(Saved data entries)

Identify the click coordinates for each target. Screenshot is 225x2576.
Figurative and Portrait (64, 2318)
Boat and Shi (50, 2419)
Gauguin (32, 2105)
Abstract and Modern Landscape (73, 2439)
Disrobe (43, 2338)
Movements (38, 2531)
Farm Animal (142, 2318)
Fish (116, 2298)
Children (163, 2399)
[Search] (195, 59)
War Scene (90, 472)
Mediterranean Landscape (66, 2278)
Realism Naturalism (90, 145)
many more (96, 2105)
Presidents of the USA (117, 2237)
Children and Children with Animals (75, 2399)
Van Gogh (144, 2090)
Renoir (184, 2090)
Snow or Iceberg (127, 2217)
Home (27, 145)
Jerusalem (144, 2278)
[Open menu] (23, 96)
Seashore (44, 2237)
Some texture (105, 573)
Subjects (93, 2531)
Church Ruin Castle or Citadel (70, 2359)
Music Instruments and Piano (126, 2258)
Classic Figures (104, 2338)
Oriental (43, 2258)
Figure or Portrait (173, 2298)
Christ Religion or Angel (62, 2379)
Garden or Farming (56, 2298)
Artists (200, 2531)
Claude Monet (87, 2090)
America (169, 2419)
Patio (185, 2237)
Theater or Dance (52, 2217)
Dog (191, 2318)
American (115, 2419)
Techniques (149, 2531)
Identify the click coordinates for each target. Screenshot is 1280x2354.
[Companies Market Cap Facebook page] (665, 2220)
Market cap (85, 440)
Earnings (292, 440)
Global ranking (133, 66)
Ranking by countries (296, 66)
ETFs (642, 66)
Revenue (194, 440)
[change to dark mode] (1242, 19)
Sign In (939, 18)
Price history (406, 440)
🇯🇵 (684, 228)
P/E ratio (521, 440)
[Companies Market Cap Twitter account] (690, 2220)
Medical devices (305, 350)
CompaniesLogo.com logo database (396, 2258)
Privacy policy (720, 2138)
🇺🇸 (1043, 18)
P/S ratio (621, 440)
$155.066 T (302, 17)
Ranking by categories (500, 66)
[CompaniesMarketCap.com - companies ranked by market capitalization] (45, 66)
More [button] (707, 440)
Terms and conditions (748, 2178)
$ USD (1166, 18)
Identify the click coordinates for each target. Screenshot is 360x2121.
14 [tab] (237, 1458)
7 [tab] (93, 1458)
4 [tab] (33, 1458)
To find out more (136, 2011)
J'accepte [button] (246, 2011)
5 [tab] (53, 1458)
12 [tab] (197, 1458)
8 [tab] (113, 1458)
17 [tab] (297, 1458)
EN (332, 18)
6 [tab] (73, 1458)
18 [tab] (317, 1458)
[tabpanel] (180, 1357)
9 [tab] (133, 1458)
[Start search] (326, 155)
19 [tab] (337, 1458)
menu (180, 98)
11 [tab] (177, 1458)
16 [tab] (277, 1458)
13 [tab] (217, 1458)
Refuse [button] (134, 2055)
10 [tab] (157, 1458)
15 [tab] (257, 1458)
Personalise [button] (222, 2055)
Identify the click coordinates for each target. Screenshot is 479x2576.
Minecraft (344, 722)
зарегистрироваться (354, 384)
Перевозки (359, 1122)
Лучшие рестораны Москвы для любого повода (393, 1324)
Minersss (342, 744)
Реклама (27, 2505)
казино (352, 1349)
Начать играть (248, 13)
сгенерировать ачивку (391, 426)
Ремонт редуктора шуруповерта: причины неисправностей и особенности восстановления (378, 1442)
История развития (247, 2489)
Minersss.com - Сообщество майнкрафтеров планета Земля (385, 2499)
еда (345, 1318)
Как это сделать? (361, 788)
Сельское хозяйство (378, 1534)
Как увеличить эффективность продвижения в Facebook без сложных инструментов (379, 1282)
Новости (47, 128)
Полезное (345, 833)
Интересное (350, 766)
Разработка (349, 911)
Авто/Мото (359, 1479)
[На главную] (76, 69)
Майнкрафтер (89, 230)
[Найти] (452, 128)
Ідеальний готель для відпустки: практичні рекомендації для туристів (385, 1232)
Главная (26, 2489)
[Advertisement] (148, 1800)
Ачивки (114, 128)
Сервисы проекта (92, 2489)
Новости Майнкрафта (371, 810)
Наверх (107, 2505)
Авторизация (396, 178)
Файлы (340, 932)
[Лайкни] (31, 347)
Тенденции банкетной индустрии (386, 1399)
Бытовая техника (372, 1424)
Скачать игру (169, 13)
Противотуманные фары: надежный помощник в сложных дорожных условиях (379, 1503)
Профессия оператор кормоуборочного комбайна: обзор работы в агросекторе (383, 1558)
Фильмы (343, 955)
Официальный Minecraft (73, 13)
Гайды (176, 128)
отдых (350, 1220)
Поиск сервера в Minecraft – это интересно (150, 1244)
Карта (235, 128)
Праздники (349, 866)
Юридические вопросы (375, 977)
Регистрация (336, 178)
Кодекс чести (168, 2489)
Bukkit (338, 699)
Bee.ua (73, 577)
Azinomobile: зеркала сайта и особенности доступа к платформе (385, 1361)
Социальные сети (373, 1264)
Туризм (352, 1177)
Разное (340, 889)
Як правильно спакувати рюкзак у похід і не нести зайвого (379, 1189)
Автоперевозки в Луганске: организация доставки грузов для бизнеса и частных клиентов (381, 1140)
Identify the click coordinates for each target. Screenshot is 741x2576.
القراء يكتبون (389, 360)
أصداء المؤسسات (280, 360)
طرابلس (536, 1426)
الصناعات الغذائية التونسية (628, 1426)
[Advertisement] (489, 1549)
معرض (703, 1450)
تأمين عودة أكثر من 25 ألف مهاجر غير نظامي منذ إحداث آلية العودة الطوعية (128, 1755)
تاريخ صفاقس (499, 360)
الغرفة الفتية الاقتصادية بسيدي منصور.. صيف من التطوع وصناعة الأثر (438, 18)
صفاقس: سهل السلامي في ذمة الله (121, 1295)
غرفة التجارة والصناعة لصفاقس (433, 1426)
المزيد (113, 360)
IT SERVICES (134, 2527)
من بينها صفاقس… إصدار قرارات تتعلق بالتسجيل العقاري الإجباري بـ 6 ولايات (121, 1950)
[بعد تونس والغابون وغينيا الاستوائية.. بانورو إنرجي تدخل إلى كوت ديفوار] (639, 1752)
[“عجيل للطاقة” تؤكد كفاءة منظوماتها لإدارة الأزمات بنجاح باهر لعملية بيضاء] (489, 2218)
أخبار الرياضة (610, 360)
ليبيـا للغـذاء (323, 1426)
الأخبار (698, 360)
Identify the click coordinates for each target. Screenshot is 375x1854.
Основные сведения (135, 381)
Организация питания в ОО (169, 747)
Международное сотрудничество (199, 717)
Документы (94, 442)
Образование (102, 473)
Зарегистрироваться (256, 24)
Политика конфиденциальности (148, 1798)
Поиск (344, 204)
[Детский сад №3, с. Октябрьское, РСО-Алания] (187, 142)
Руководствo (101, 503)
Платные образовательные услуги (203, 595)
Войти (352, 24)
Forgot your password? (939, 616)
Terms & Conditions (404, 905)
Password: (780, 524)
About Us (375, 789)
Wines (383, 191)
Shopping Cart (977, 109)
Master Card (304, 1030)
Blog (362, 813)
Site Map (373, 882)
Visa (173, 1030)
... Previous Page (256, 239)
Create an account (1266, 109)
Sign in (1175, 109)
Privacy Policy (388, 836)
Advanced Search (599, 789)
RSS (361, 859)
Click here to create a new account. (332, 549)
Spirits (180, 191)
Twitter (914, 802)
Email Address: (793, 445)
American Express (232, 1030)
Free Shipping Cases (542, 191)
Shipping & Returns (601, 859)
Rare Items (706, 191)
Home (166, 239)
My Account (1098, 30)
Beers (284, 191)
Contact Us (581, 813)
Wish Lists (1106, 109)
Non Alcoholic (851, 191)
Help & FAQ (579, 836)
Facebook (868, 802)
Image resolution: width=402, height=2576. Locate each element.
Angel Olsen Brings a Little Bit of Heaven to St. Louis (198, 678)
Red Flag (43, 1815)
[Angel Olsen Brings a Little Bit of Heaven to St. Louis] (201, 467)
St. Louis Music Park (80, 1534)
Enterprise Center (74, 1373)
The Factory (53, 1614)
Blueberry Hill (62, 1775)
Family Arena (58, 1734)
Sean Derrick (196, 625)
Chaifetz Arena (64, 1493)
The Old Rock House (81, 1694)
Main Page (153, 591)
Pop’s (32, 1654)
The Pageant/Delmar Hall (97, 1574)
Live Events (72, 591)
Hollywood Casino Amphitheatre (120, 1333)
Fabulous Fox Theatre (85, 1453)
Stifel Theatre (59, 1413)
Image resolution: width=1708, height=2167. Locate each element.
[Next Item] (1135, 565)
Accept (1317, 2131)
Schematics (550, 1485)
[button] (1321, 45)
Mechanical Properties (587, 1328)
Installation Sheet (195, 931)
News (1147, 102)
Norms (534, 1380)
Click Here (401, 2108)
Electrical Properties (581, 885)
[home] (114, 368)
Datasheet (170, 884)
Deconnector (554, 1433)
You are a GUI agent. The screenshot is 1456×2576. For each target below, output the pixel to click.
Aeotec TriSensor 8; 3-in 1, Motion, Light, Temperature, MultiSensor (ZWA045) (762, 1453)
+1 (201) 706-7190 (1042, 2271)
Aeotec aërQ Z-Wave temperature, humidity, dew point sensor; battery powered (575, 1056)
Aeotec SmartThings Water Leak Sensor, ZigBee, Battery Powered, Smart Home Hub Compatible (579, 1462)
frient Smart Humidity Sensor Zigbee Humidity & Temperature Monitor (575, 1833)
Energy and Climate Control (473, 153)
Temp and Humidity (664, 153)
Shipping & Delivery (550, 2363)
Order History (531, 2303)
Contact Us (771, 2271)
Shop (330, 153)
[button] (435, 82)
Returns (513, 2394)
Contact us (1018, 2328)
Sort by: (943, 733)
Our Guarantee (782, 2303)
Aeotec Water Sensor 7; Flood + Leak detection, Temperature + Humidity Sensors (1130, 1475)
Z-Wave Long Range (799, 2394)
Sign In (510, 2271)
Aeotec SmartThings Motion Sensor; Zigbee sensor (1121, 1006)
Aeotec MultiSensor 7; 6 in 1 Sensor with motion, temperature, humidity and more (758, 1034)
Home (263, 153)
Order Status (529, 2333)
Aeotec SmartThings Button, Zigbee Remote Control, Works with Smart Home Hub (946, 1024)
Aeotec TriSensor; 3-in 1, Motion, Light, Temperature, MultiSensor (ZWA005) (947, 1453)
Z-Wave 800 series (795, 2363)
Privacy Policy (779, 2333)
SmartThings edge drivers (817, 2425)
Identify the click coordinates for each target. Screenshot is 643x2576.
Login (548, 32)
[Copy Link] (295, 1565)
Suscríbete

- REQUIRED WORK -
Once the line containing "War Scene (90, 472)" has been written out, please stop; every line before it, back to the first line of the records above, should be given exactly.

- ANSWER BOX -
Identify the click coordinates for each target. Screenshot is 225x2576.
Figurative and Portrait (64, 2318)
Boat and Shi (50, 2419)
Gauguin (32, 2105)
Abstract and Modern Landscape (73, 2439)
Disrobe (43, 2338)
Movements (38, 2531)
Farm Animal (142, 2318)
Fish (116, 2298)
Children (163, 2399)
[Search] (195, 59)
War Scene (90, 472)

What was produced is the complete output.